Cannot Create a New Cluster w/ 17.21.0

onelapahead commented 3 years ago

Description

The module fails to create new clusters bc its trying to lookup an EKS cluster that does not exist by default.

⚠️ Note

Before you submit an issue, please perform the following first:

Remove the local .terraform directory (! ONLY if state is stored remotely, which hopefully you are following that best practice!): rm -rf .terraform/
Re-initialize the project root to pull down modules: terraform init
Re-attempt your terraform plan or apply and check if the issue still persists

Versions

Terraform: v1.0.7
Provider(s):
- hashicorp/aws v3.62.0
- Module: v17.21.0

Reproduction

Steps to reproduce the behavior:

Attempt to create an EKS cluster w/ node groups.
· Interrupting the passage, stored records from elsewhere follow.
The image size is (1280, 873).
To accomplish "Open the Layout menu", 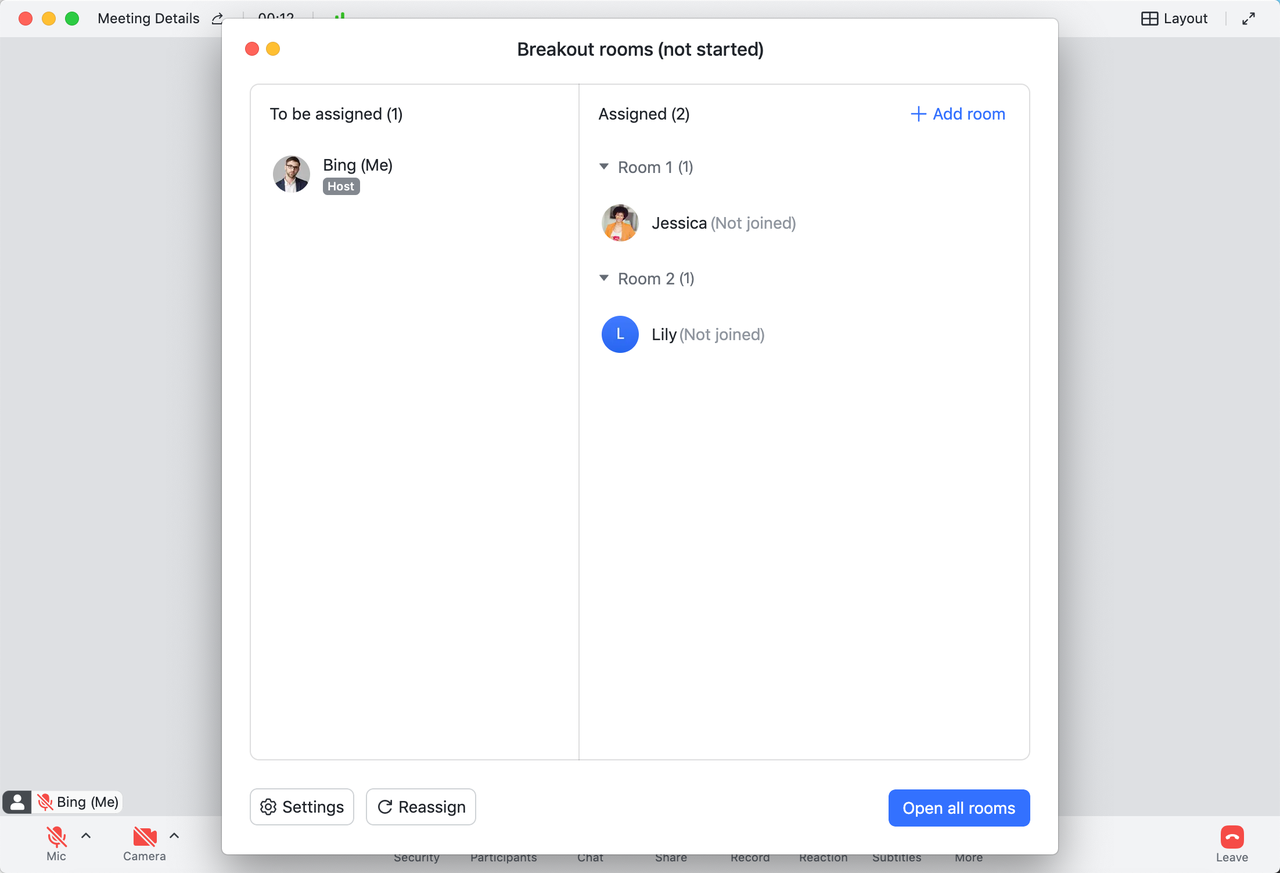I will 1174,19.
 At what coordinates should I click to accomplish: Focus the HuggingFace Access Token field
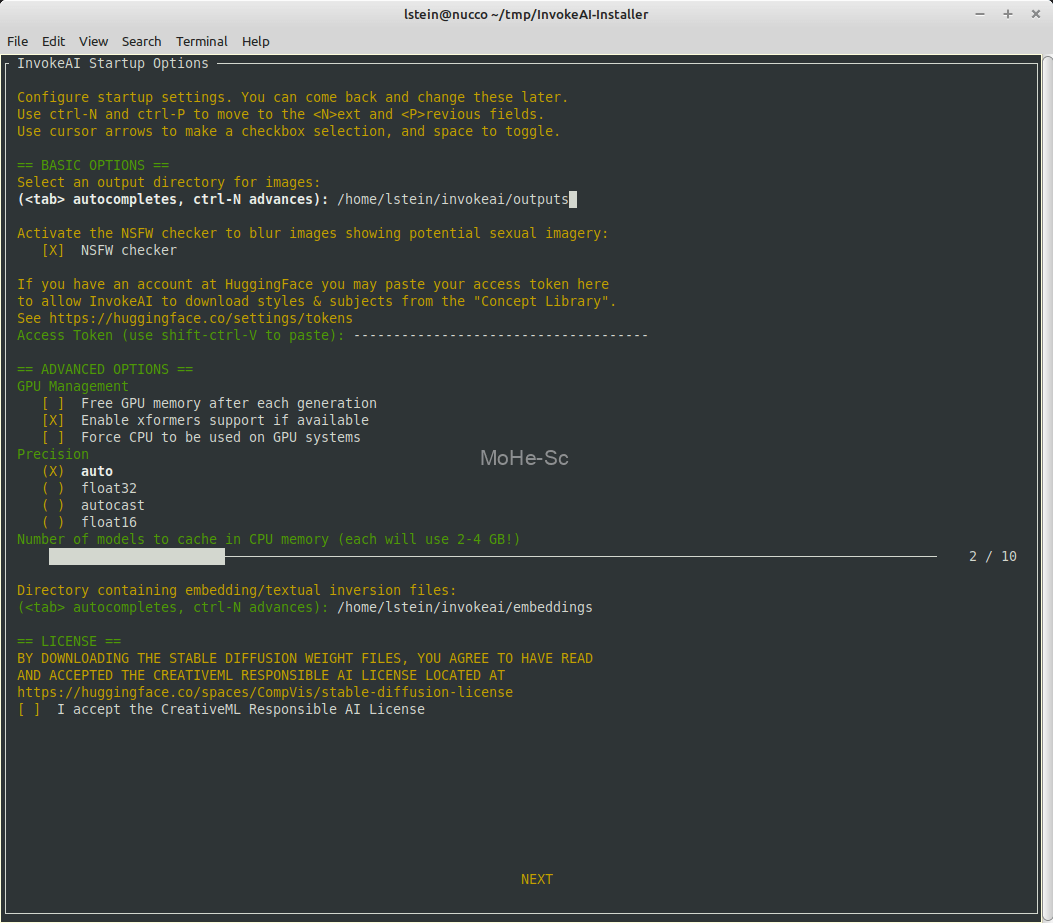[500, 335]
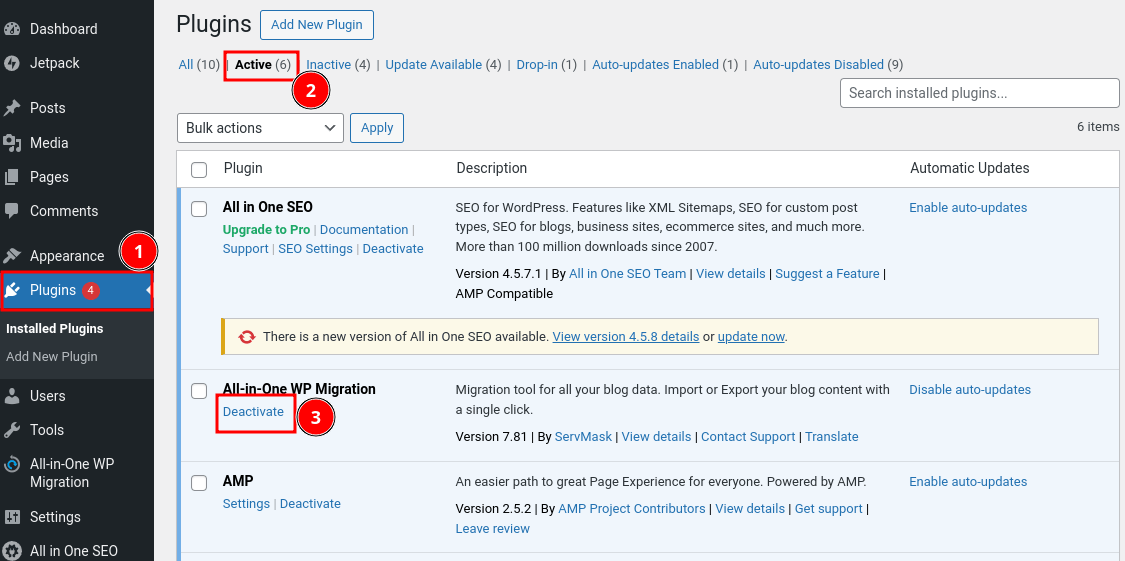Viewport: 1125px width, 561px height.
Task: Select the Comments speech bubble icon
Action: pos(13,211)
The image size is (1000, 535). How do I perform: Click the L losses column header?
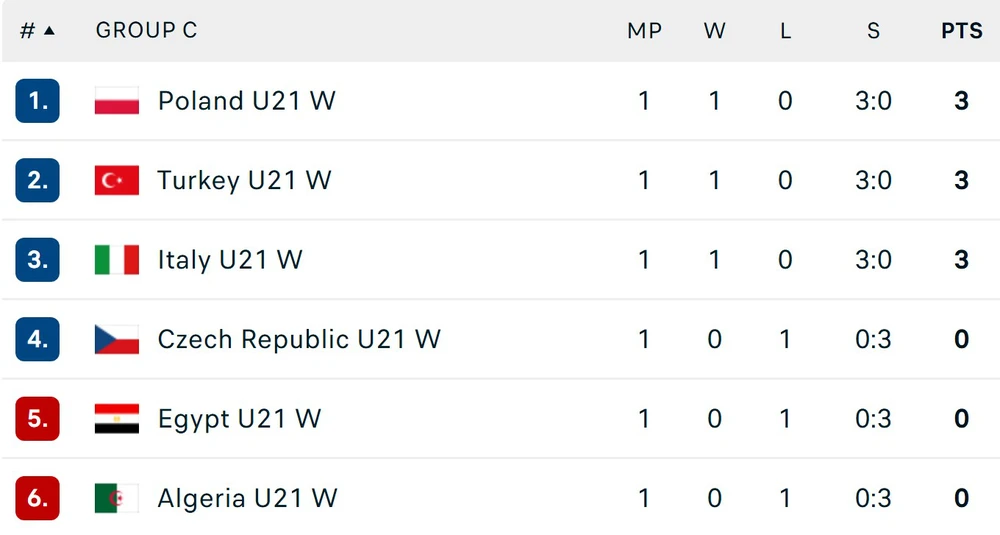point(786,31)
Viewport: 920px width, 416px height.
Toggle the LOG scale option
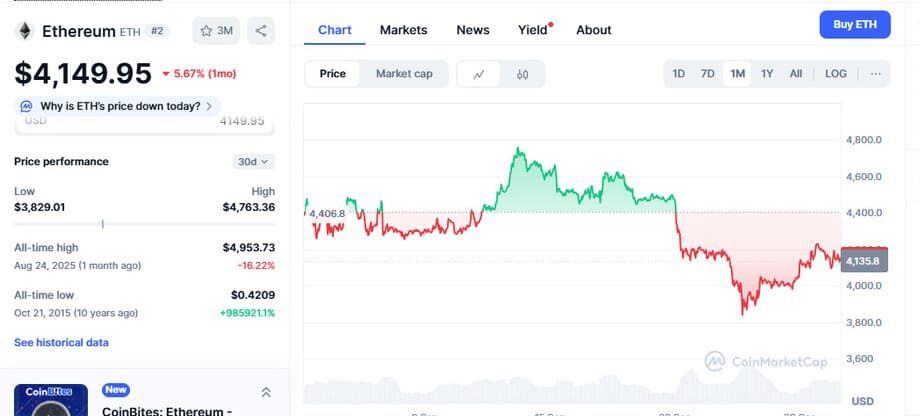(835, 74)
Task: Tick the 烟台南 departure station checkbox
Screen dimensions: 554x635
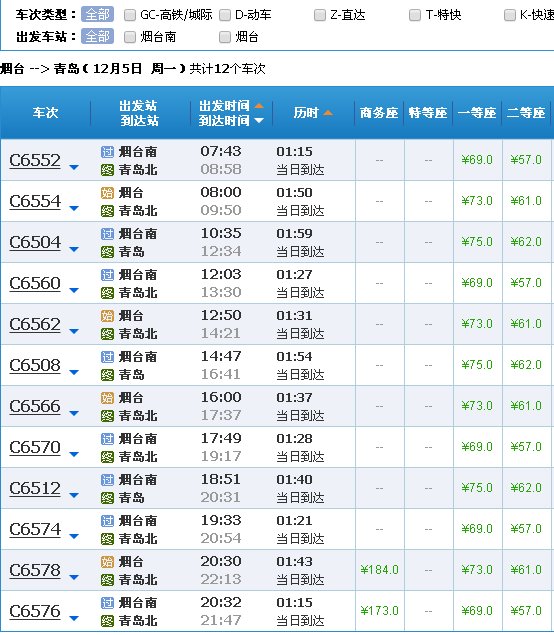Action: click(x=130, y=37)
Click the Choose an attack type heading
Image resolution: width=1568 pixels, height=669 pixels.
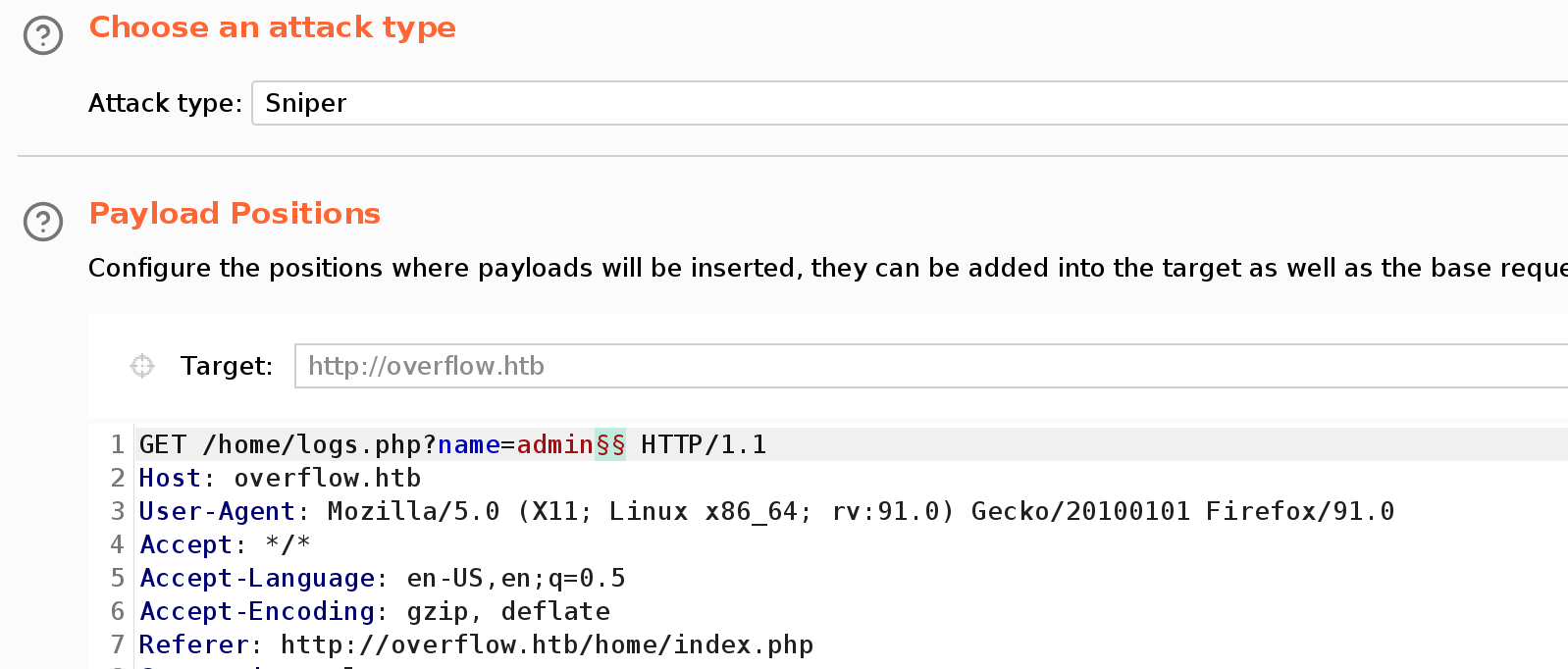pos(272,27)
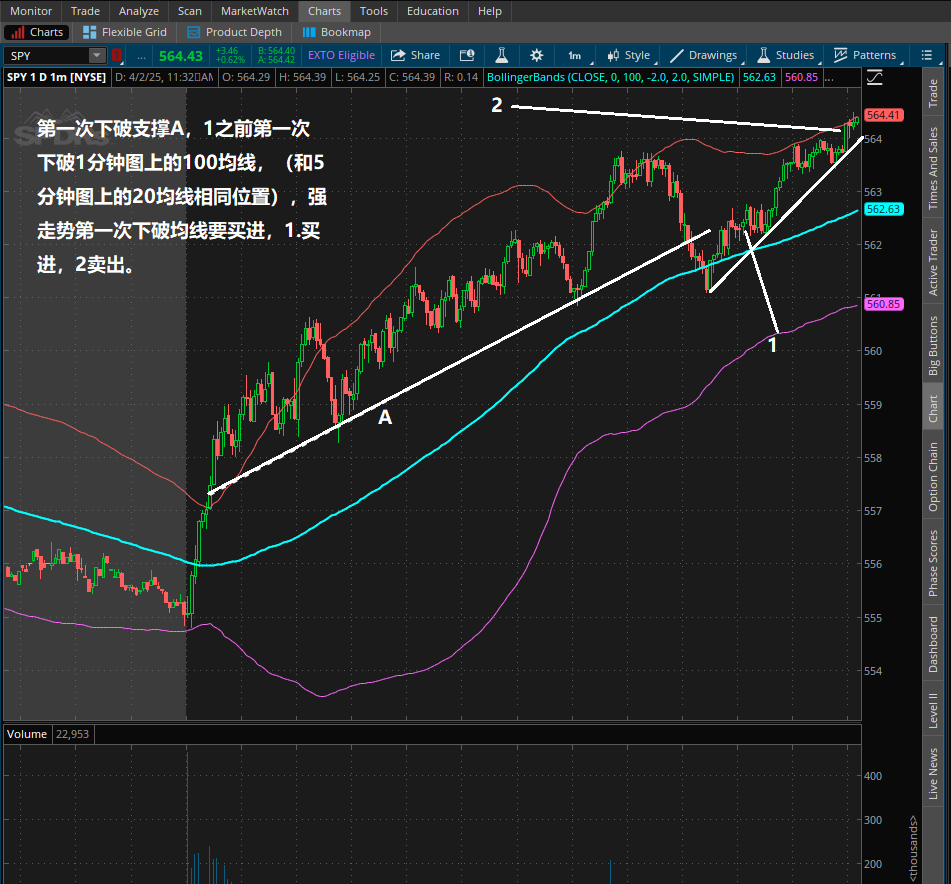Click the price axis scale curve icon
The width and height of the screenshot is (951, 884).
coord(875,77)
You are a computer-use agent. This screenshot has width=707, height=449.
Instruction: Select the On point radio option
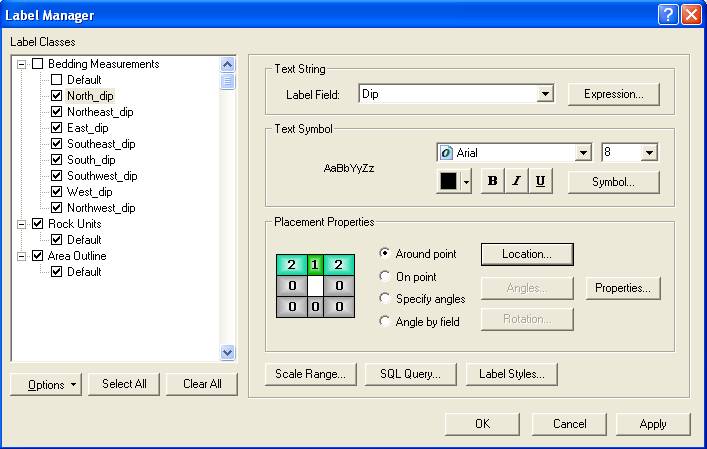coord(386,277)
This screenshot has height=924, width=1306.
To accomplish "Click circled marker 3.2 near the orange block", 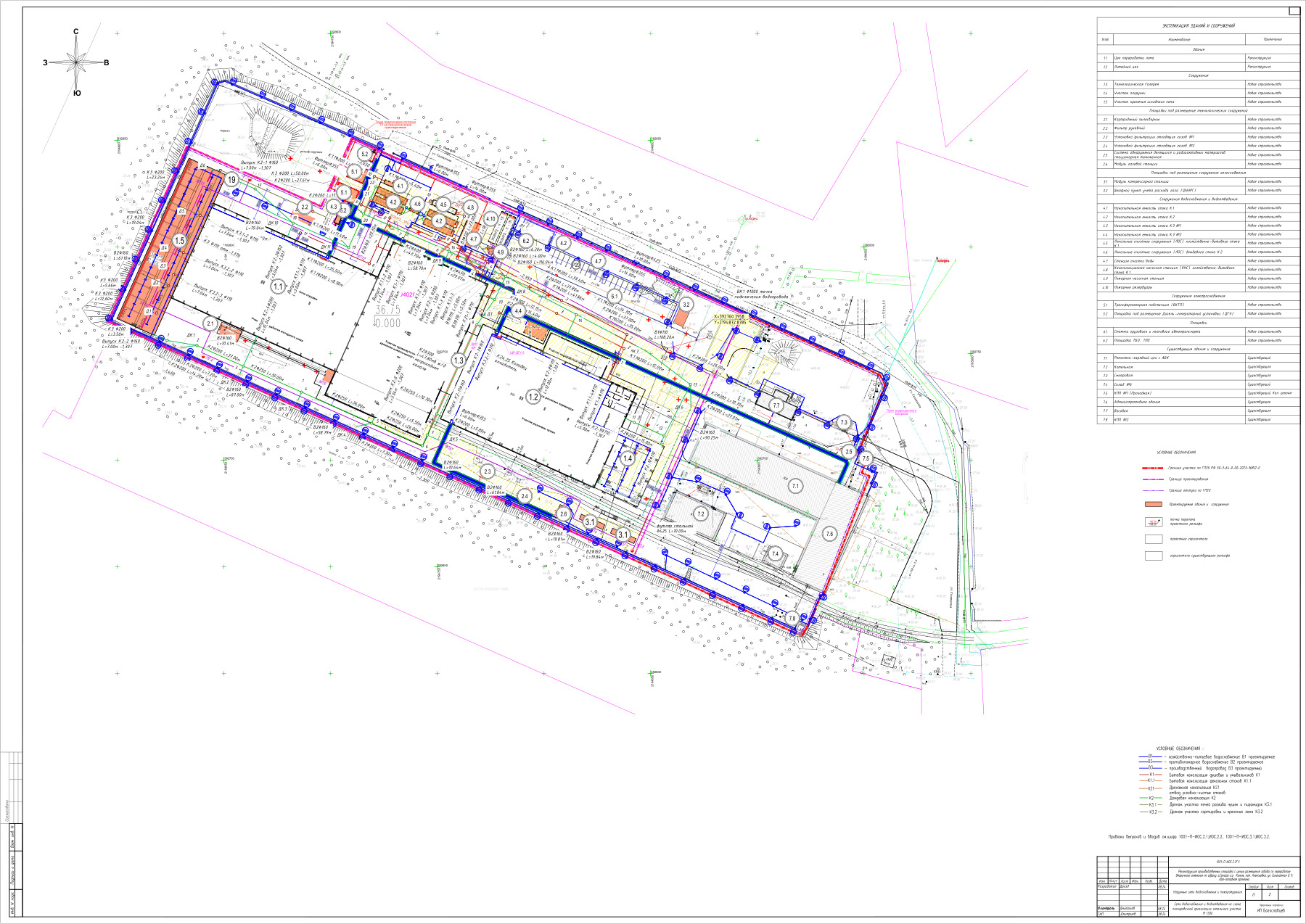I will click(686, 305).
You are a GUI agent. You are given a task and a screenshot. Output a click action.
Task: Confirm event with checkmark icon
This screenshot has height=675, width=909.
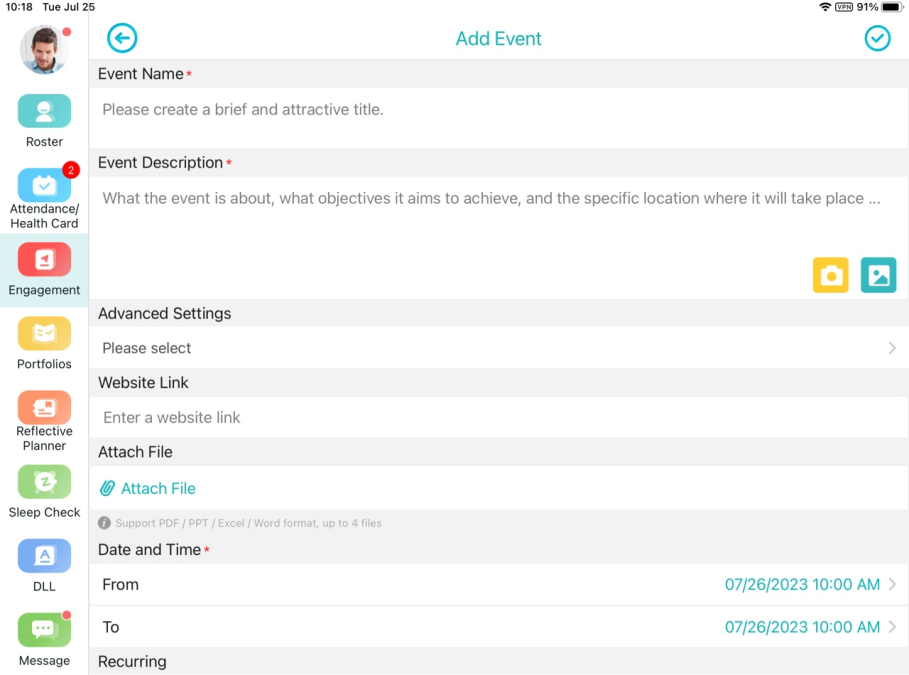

For reference I'm using region ap-southeast-2.

Code Snippet to Reproduce

module "eks" {
  source  = "terraform-aws-modules/eks/aws"
  cluster_name    = local.cluster_name
  cluster_version = "1.21"
  subnets         = module.vpc.private_subnets
  vpc_id          = module.vpc.vpc_id

  node_groups = {
    workers = {
      instance_types = [var.worker_instance_type]
      iam_role_arn = aws_iam_role.workers.arn
      desired_capacity = var.min_capacity
      max_capacity     = var.max_capacity
      min_capacity     = var.min_capacity

      launch_template_id      = aws_launch_template.default.id
      launch_template_version = aws_launch_template.default.default_version

      additional_tags = local.common_tags

      depends_on = [
        aws_iam_role_policy_attachment.workers-AmazonEKSWorkerNodePolicy,
        aws_iam_role_policy_attachment.workers-AmazonEKS_CNI_Policy,
        aws_iam_role_policy_attachment.workers-AmazonEC2ContainerRegistryReadOnly,
      ]
    }
  }
}

Expected behavior

I can use this module to create an EKS cluster w/ node groups

Actual behavior

It's failing to create a cluster w/ node groups bc it cannot find a default EKS cluster.

Terminal Output Screenshot(s)

Additional context

see https://github.com/terraform-aws-modules/terraform-aws-eks/pull/1633#discussion_r727281750

daroga0002 commented 3 years ago

I am investigating this

daroga0002 commented 3 years ago

@bengesoff @hfuss I checked and seems issue is occuring not during cluster creation but rather during refresh phase when new cluster code is added to existing code.

Could you confirm?

daroga0002 commented 3 years ago

@stevehipwell this is related to data source eks_cluster which we introduced in your PR, this is used just to fetch https://github.com/terraform-aws-modules/terraform-aws-eks/blob/306ad727f3e2553ab576c5358e00af99553f680a/modules/node_groups/launch_template.tf#L17-L18

now I am looking into bootstrap.sh from AWS and seems those parameters are optional and can be fetched itself (if not setup) https://github.com/awslabs/amazon-eks-ami/blob/dbba9499841d3936d285bd2427f90ef0cdd385b3/files/bootstrap.sh#L20-L21

what now I thinking is just removing a data source and those two parameters from template.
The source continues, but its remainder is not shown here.